Outre sa célébrité dans le domaine du sport automobile et en tant que romancier (de 1933 à 1960), Hans est internationalement connu. C'est à cette période de sa vie qu'il eut incidemment connaissance des activités non conformes aux lois de la vie qui se passent dans les coulisses d'une certaine recherche médicale et décidé alors de se consacrer pleinement à la lutte contre ce qu'il appelait cette "mascarade de la recherche médicale".
En 1974, il fonde le CIVIS (Centre Information Vivisectionniste International Scientifique) dont le siège est à Massagno (Suisse).
Cet antivivisectionniste dans l'âme et dans le coeur a évidemment dérangé les puissants du cartel de la chimie, de la médecine et de la vivisection. En dénonçant l'inutilité totale de la souffrance organisée avec les conséquences morbides sur l'homme, il s'est vu traîner trop de fois devant les tribunaux sous de faux témoignages, dans l'espoir de le rendre silencieux. Objectif jamais atteint, bien au contraire. Ce qui l'a motivé à publier des écrits sur "Les faussaires de la Justice".

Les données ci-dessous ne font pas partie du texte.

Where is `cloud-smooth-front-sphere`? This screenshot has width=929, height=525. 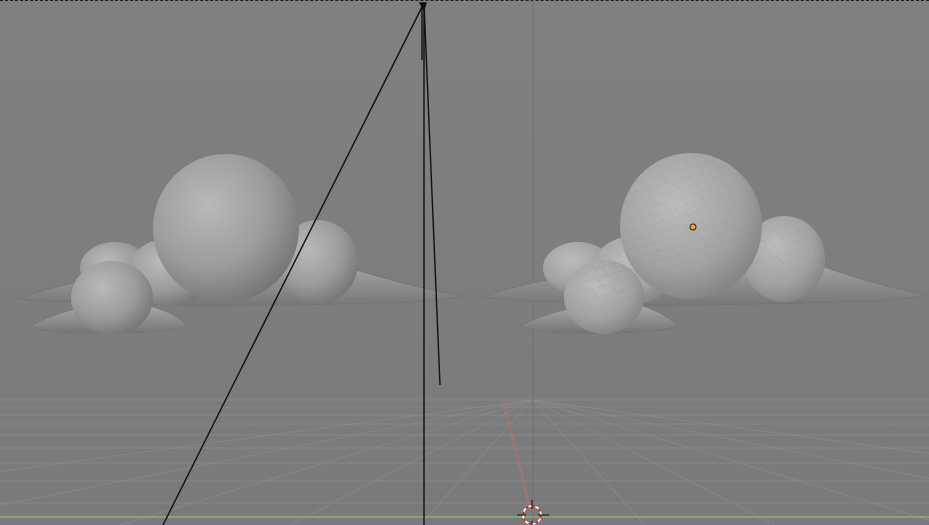
cloud-smooth-front-sphere is located at coordinates (112, 298). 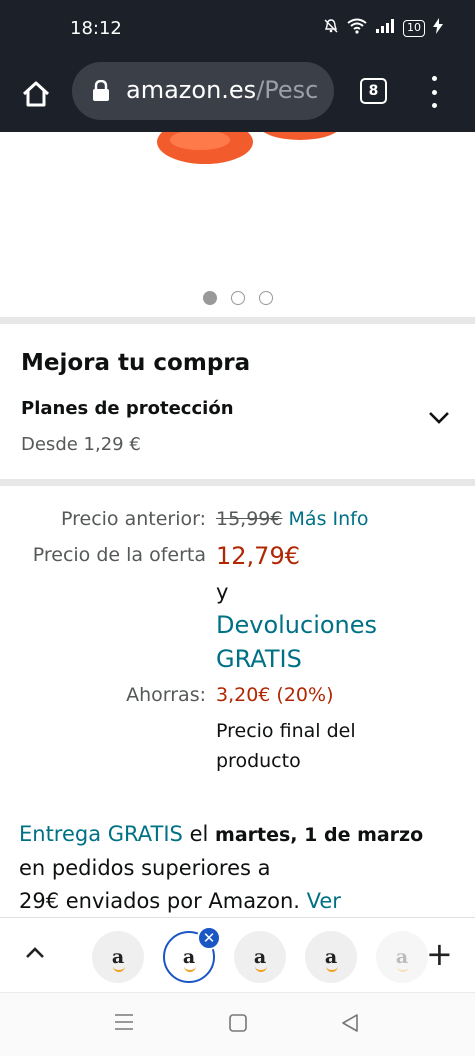 I want to click on address-bar: amazon.es/Pesc, so click(x=203, y=91).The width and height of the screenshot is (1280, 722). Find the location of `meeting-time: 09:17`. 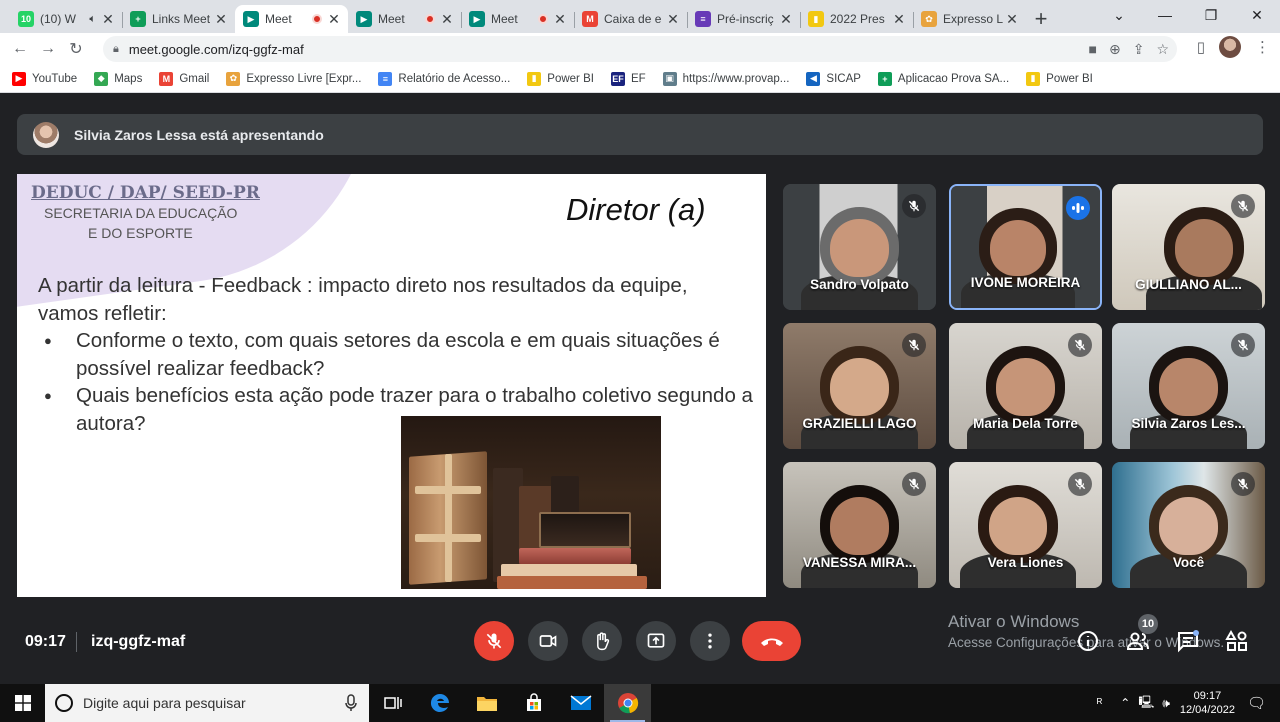

meeting-time: 09:17 is located at coordinates (46, 642).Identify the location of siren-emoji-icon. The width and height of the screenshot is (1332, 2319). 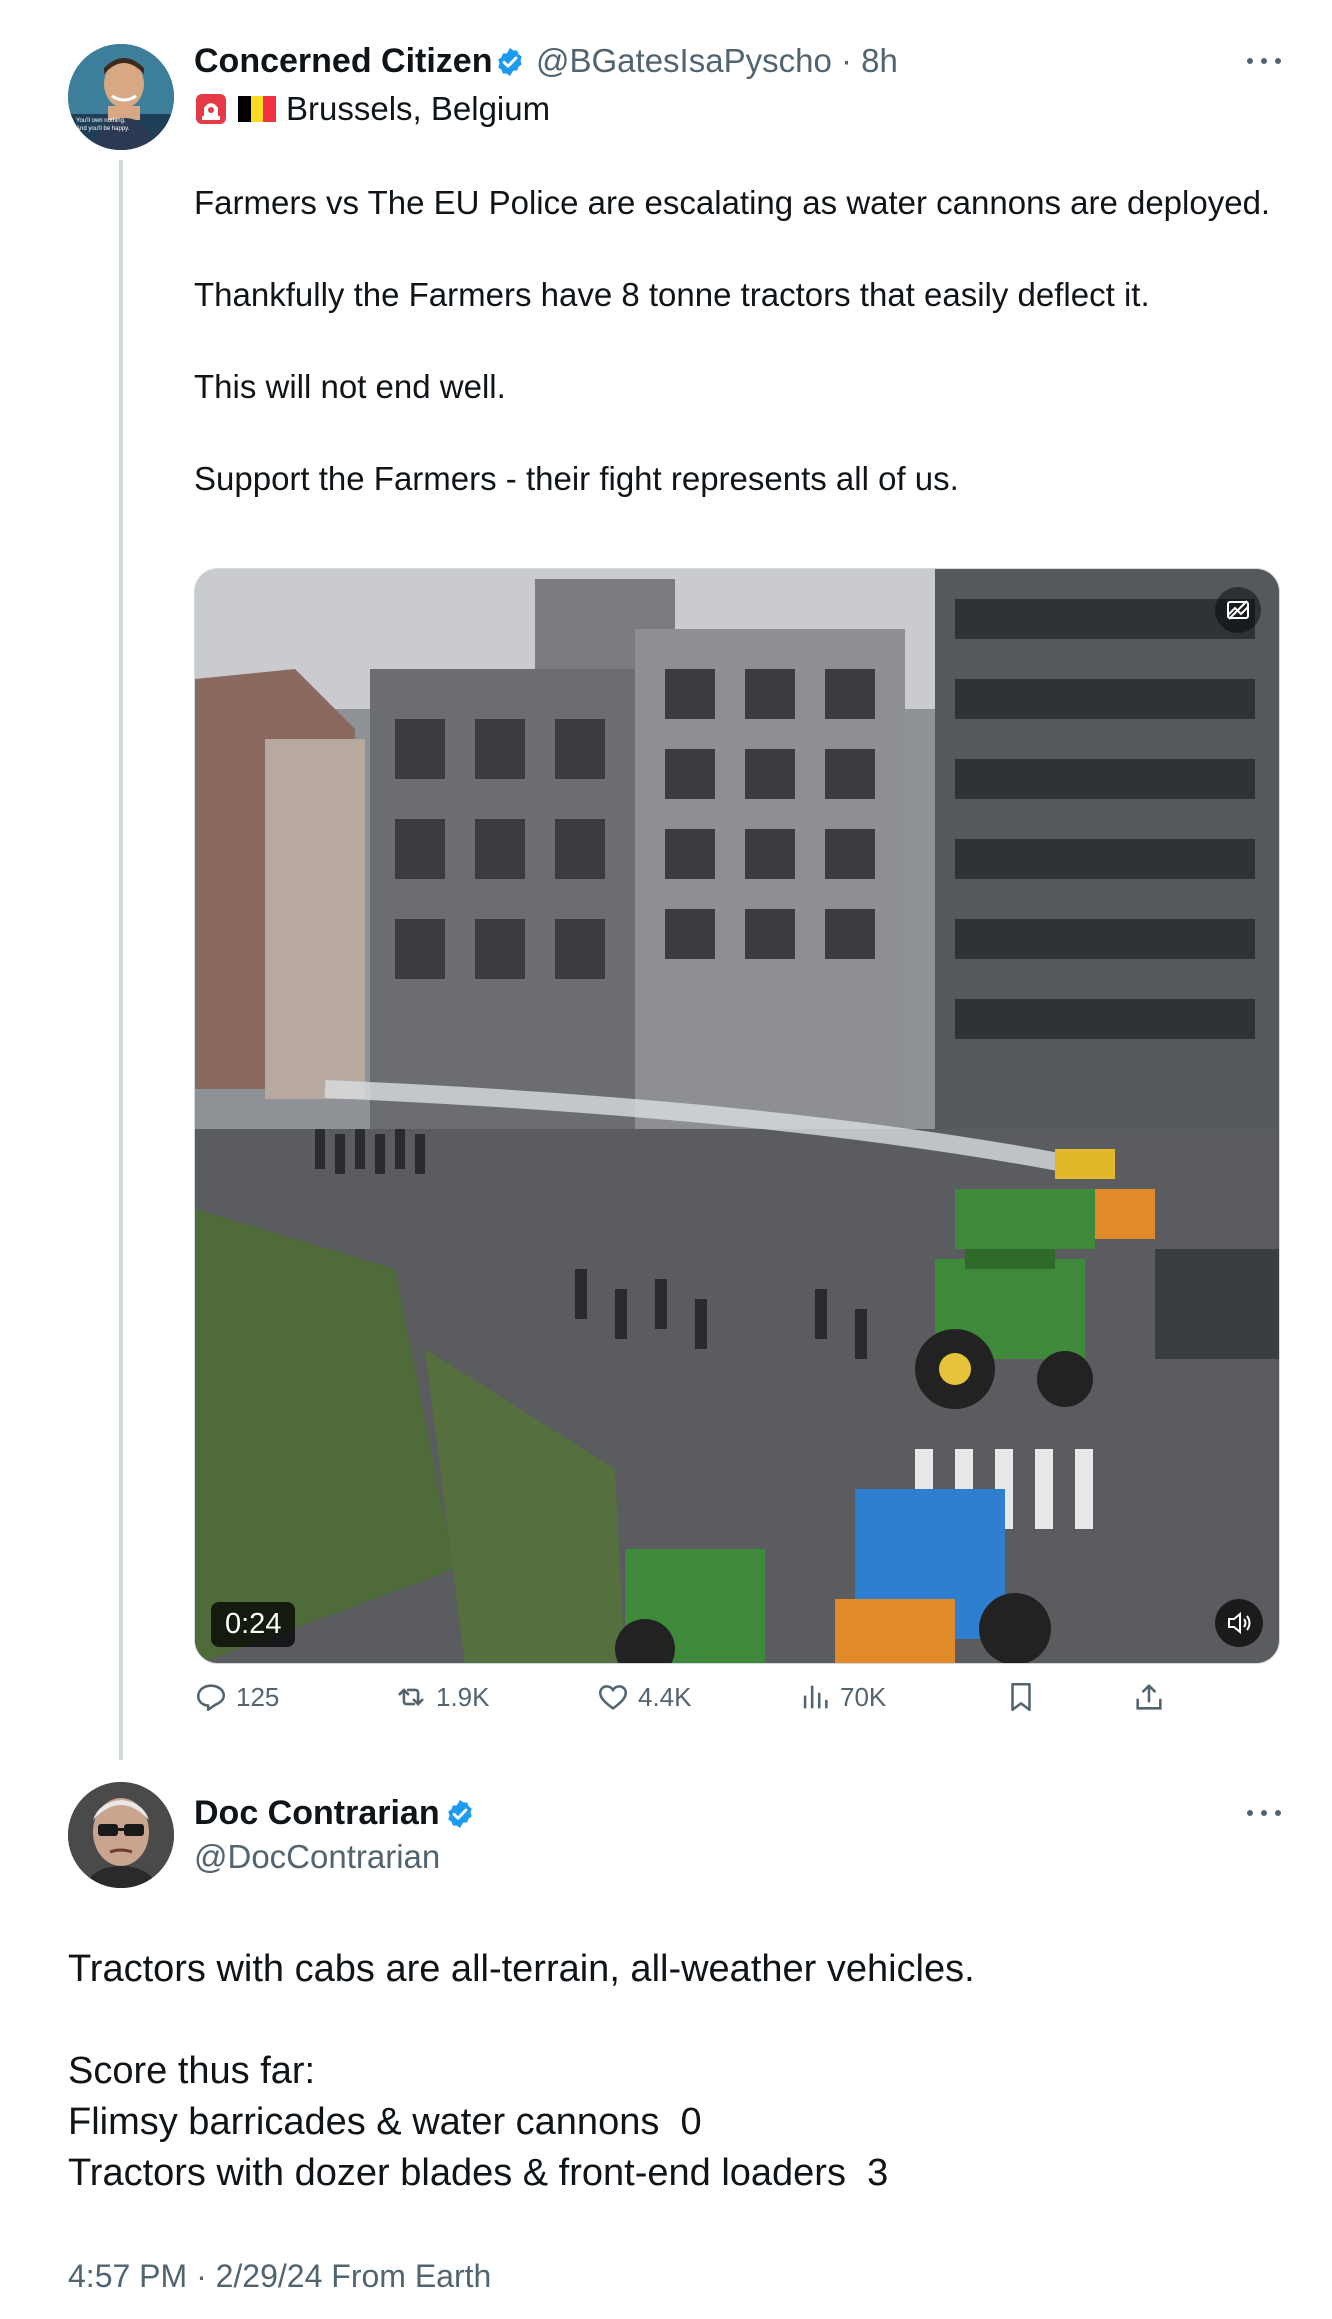
(211, 109).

Son livre intitulé "Expérimentation animale - Honte et échecs de la médecine", qui a été boycotté pendant plus de vingt ans, présente aujourd'hui un intérêt grandissant dans le monde qui sort de sa torpeur. Outre son livre "Les faussaires de la Science", est-il nécessaire de rappeler son dernier ouvrage "L'impératrice nue ou la grande fraude médicale", traduit en neuf langues, qui a provoqué de vives réactions dans de nombreux pays. Il est considéré par les antivivisectionnistes du monde entier comme le "Pape de l'antivivisection" !
Végétarien depuis son adolescence, Hans a toujours refusé d'évoquer ce grand principe d'hygiène de vie pour éviter d'en faire un amalgame avec l'antivivisection. Dans ses oeuvres scientifiques, il va au-delà de la notion de piétisme ou seule la souffrance animale serait considérée."